Thursday, August 27, 2009

Doctrinal Indifference

2 Tim. 4:1-5 (ESV)
I charge you in the presence of God and of Christ Jesus, who is to judge the living and the dead, and by his appearing and his kingdom: [2] preach the word; be ready in season and out of season; reprove, rebuke, and exhort, with complete patience and teaching. [3] For the time is coming when people will not endure sound teaching, but having itching ears they will accumulate for themselves teachers to suit their own passions, [4] and will turn away from listening to the truth and wander off into myths. [5] As for you, always be sober-minded, endure suffering, do the work of an evangelist, fulfill your ministry.

Preach the word! Paul charges Timothy to preach the word. He follows up with words that indicate law” reprove, rebuke, and exhort, then adding but with complete patience and teaching.
Patience is a virtue. Sometimes my heart ways heavy as I think of things I would like to see happen in my small congregation. It isn’t that I harp on my people with the law, and expect to see them change overnight. It really isn’t in matters of personal behavior of my congregants that fuels impatience. What fuels impatience is seeing other congregations doing so much, and my congregation seemingly doing little in comparison. I sometimes wonder if it is a lack of leadership on my part. We have goals that seem to be dead in the water, going nowhere.
But then I said seemingly for a reason. My congregation does quite a bit. We aren’t a congregation of 1,000. We do a lot though. I won’t go into all of it. And we have come a way since I have been here. I don’t think it is entirely a matter of leadership either. Many of the other churches in the community that I sometimes envy for their full parking lots on random nights of the week, are those churches that have fallen from sound teaching. Those with itching ears have accumulated there, because there they have found teachers to suit their own passions. Funny, that, we hear this, or I hear this, and automatically I impose my own rightly repressed sinful nature on what those passions would be. I imagine a church of hedonism, anything goes. I imagine the ELCA. That congregation is not one that I envy though in this community. But the people have gathered teachers to suit their own passions, and these tend to be on the legalist side. People want to feel they are earning salvation, they flock to churches that feed their self-righteous egos. There itching ears actually love to hear the law, and despise the gospel. It is a sadistic passion, all consuming, and it is easier to fall prey to then perhaps the passions that incite you to do things that are clearly wrong. These passions incite you to do things that are otherwise good, but for reasons that make them sinful.
It is tempting for a pastor to give in this way. To give the people what they want to hear. Incite them with the law, exhort them to be doing more, and offer them salvation for it. But preaching the word can never neglect preaching the gospel. And the gospel cannot be preached where salvation is offered on the basis of works. So preach the word, law and Gospel, exhort, admonish, rebuke, reprove, but also forgive. This is the truth that avoids myths forgiveness is obtained through faith in Christ. Be patient, and watch. Things happen slowly and surely. Being sober-minded, endure suffering, do the work of an evangelist, fulfill your ministry.
Only if you preach the gospel, the evangel, can you do the work of an evangelist. Evangelists are confused these days with people who preach the law, and get those with itching ears to utter Amen. They get a crowd excited, and pepper them with law. That isn’t an evangelist. An Evangelist preaches forgiveness in Christ, tells people not what they should be doing, so much as he preaches about what Christ has done for them. In preaching the gospel, one’s ministry is fulfilled.

4 comments:

Steve said...

Nice one, Bror!

Keep at it my friend!

Keep handing Him over and you are fulfilling your calling.

Brigitte said...

We have goals that seem to be dead in the water, going nowhere.

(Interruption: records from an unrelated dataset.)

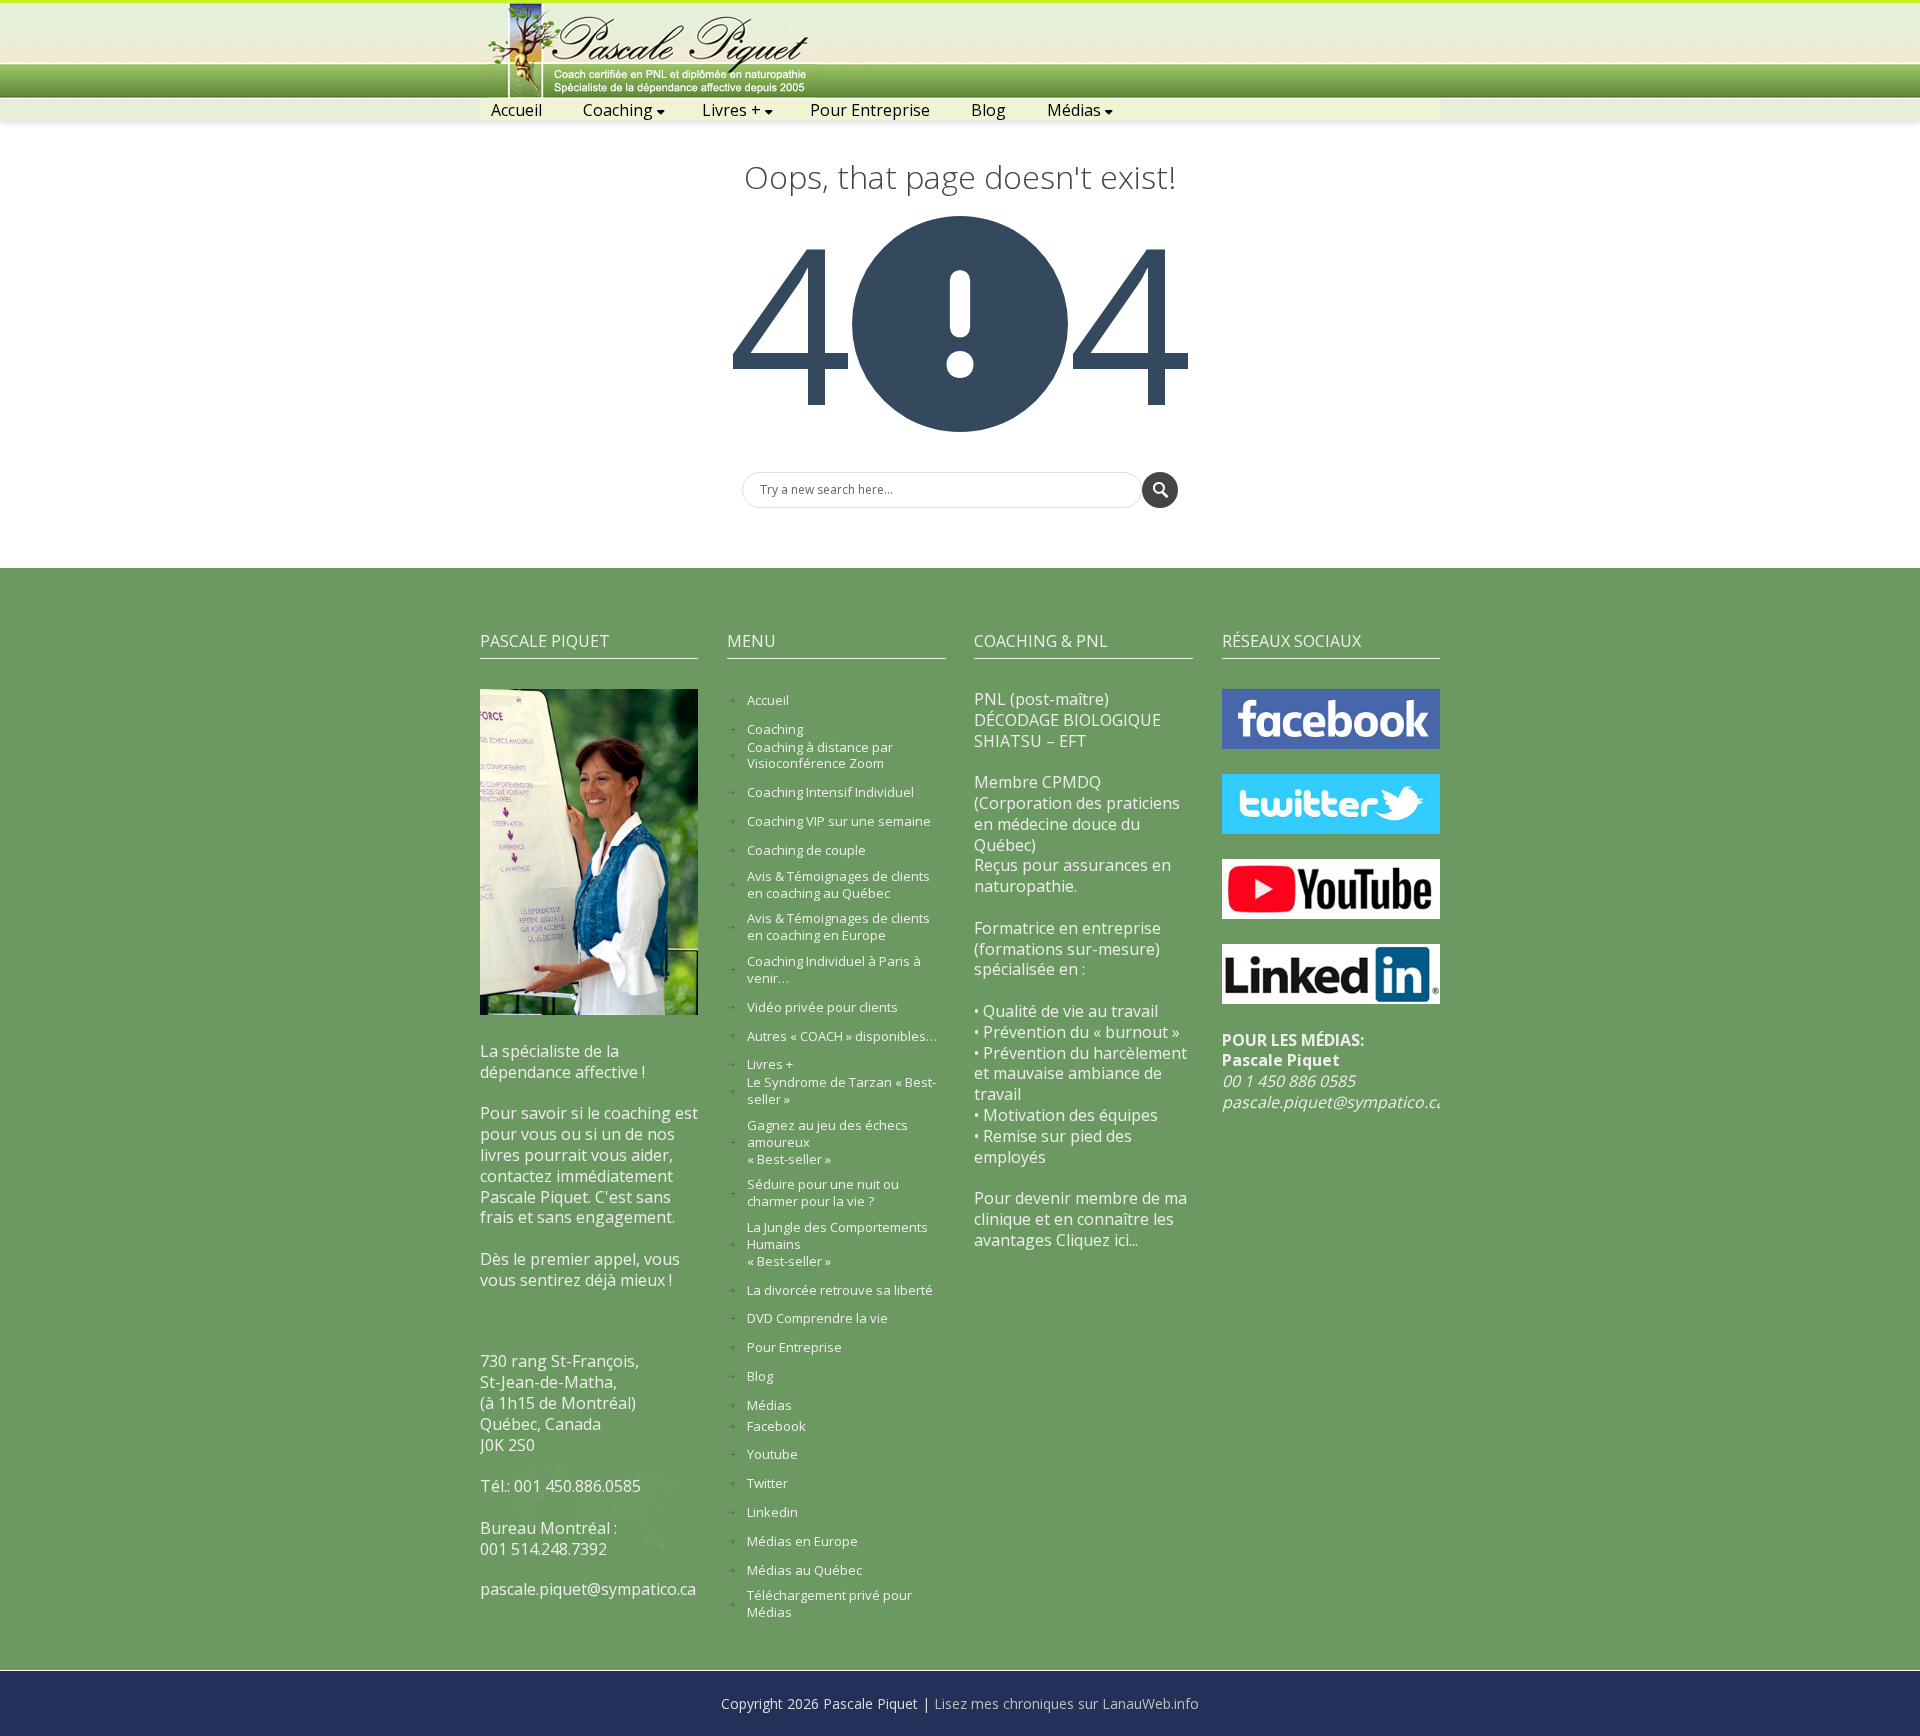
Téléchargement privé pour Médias (829, 1604)
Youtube (772, 1454)
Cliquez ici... (1097, 1240)
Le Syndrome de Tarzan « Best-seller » (841, 1091)
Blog (988, 110)
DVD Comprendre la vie (817, 1318)
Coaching (618, 110)
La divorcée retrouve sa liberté (840, 1290)
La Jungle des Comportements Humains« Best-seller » (837, 1244)
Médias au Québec (804, 1570)
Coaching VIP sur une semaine (839, 821)
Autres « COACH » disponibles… (842, 1036)
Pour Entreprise (870, 110)
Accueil (516, 110)
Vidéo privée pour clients (822, 1007)
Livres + (731, 110)
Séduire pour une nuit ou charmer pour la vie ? (823, 1193)
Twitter (767, 1483)
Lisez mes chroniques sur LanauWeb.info (1066, 1703)
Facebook (776, 1426)
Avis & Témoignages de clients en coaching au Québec (838, 885)
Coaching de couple (806, 850)
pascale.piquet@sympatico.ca (1333, 1102)
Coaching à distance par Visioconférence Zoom (820, 756)
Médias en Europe (802, 1541)
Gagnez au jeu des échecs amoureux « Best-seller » (827, 1142)
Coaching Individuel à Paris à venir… (834, 970)
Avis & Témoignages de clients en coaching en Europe (838, 927)
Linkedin (772, 1512)
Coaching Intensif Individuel (830, 792)
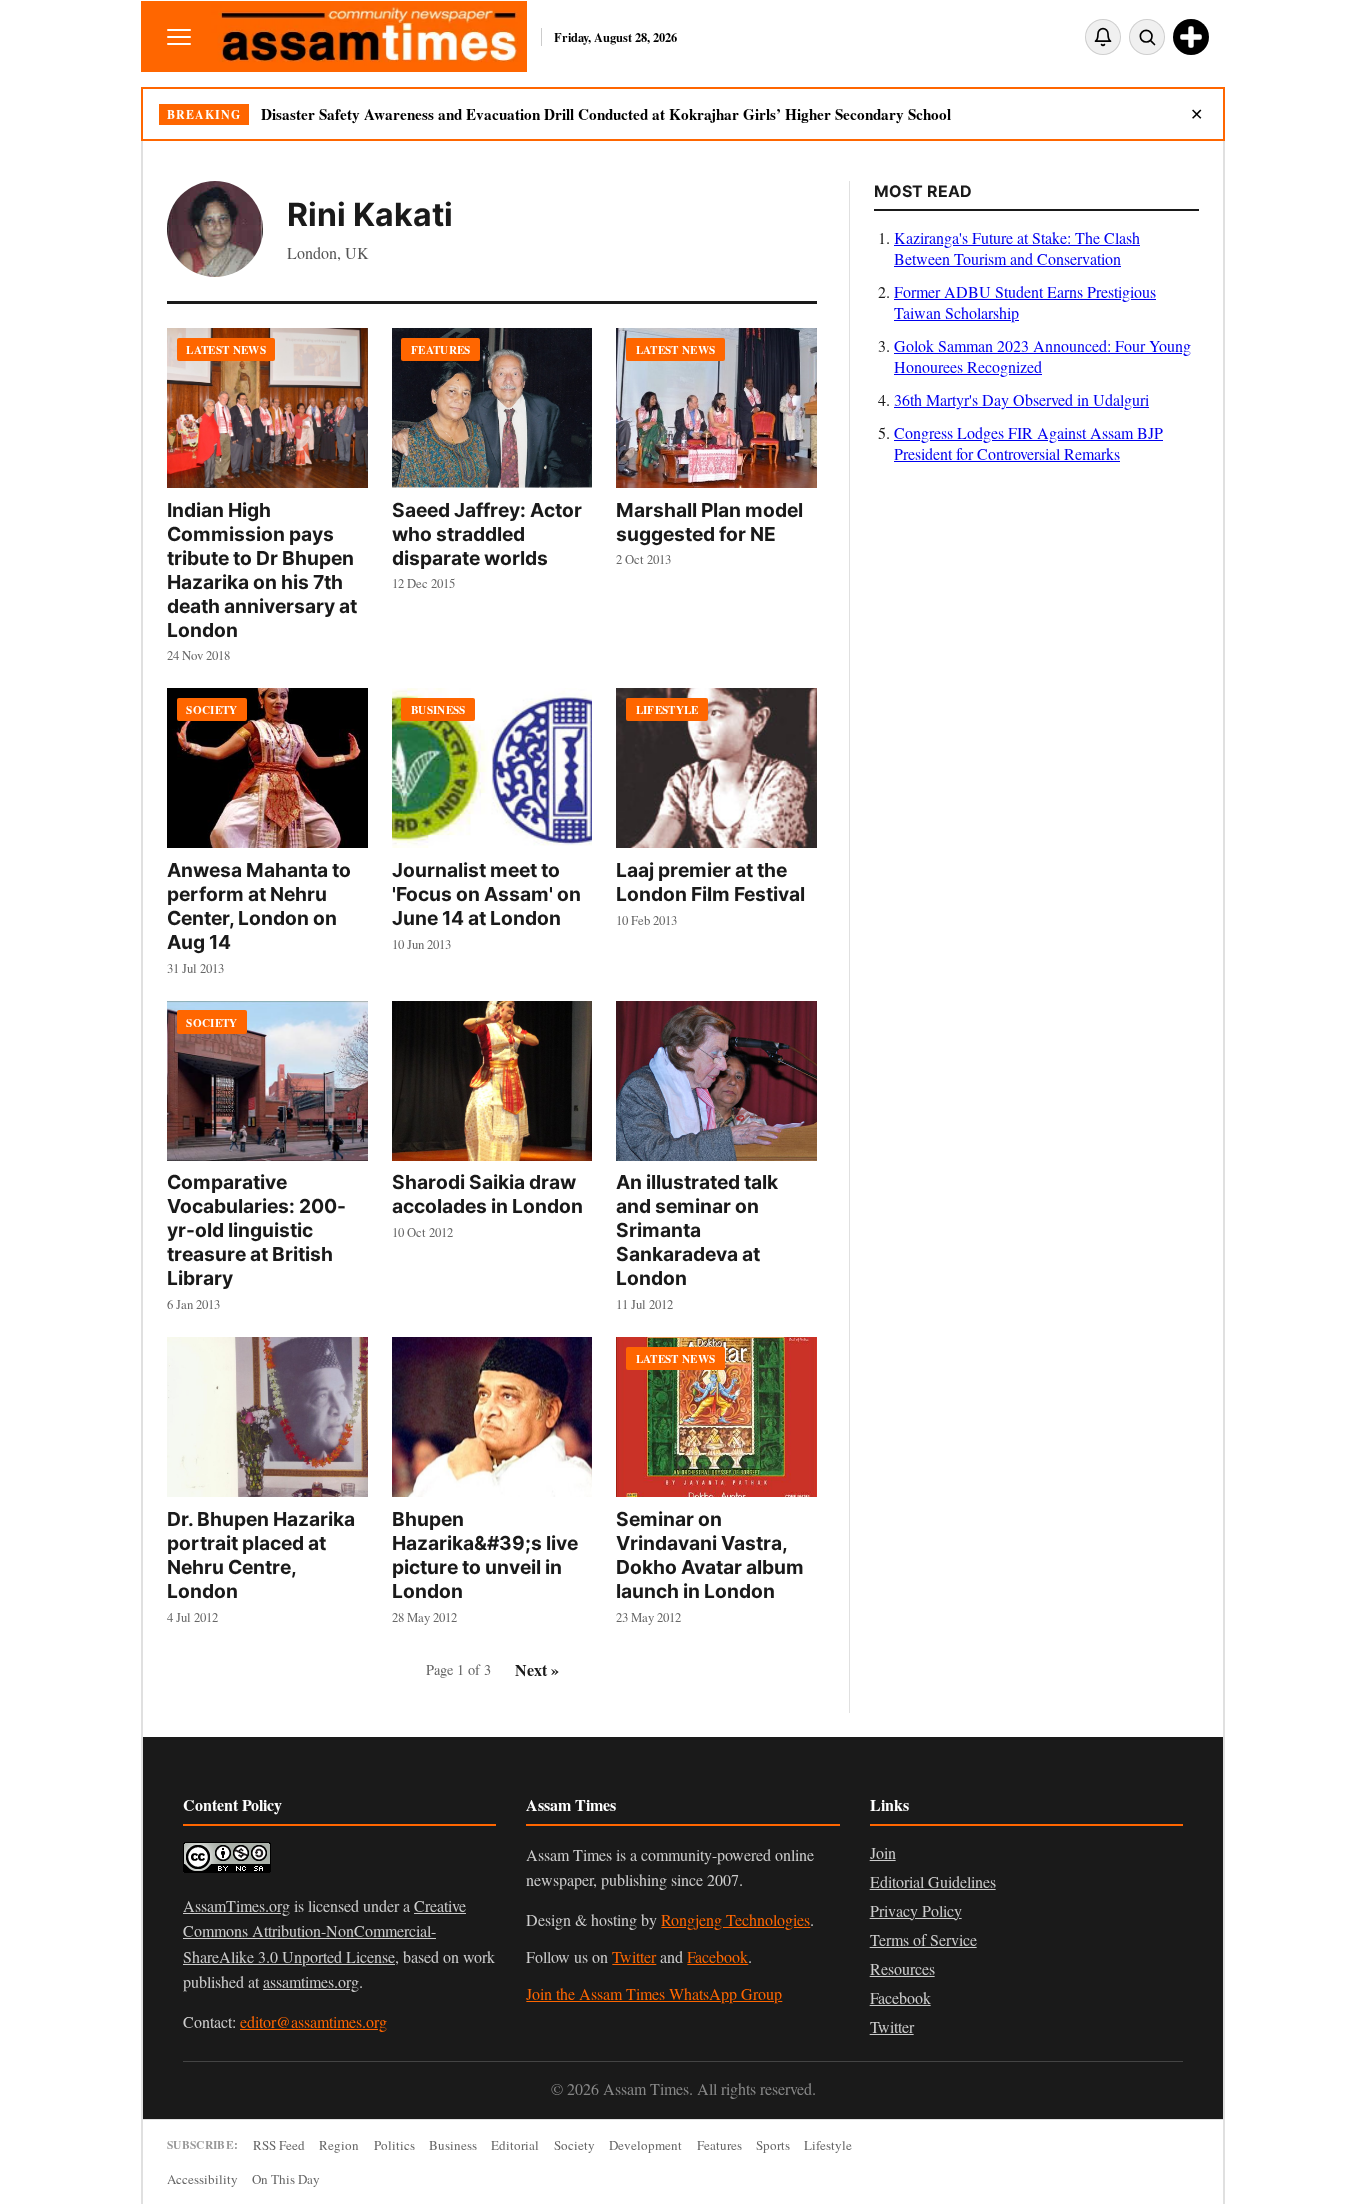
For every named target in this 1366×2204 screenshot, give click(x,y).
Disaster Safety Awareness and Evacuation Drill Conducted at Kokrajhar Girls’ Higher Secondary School (606, 114)
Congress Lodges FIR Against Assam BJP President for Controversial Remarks (1028, 443)
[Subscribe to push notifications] (1103, 37)
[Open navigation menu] (179, 36)
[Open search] (1147, 37)
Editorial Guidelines (933, 1881)
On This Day (286, 2179)
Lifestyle (828, 2145)
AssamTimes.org (236, 1905)
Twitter (634, 1956)
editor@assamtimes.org (313, 2021)
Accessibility (202, 2179)
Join (883, 1852)
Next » (537, 1669)
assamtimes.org (311, 1981)
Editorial (515, 2145)
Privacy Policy (916, 1910)
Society (574, 2145)
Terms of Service (923, 1939)
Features (719, 2145)
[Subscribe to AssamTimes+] (1191, 37)
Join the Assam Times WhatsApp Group (654, 1993)
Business (453, 2145)
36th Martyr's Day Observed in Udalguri (1021, 399)
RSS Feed (279, 2145)
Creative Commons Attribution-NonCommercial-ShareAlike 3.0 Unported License (324, 1931)
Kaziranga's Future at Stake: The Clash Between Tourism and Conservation (1017, 248)
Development (645, 2145)
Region (339, 2145)
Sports (773, 2145)
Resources (902, 1968)
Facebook (717, 1956)
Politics (394, 2145)
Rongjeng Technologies (735, 1919)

Em, if it's not too nosy, what are you hoping to do?

Bror Erickson said...

Brigitte,
If your speaking of me, I'd like to convert Utah, starting with Tooele.
But as for the congregation, sometime ago we set the goals that we would have new facilities, and a day care. That really hasn't gone very far.

Brigitte said...

One of our small congregations in the area has done very well with a playschool. They have a talented teacher, a waiting list and families joining the congregation from the playschool.

Bethel set up a playschool not too long ago. They figured out how much money they needed based on a detailed plan and someone gave all of it. (20 K, I believe.)

Do you have a basement or something? You wanted advice/feedback, right? :)

You need a place, a teacher and money... (practically speaking).

Anything younger children seems to take off. In Germany, in July, I was surprised that some of my cousins who I did not think were going to church, however, have their children in the church children's choir and seem to be at least semi-active members.

As far as Utah goes, I was thinking maybe you should offer a lecture series and advertise it. In Bad Koenig the other day, the pastors were giving a lecture on Barmen declaration that night and I said: "Who will come to that?" He said, he had no idea, but it was advertised far and wide. I should find out how it went. (I wanted to go, but I could not really skip the supper.)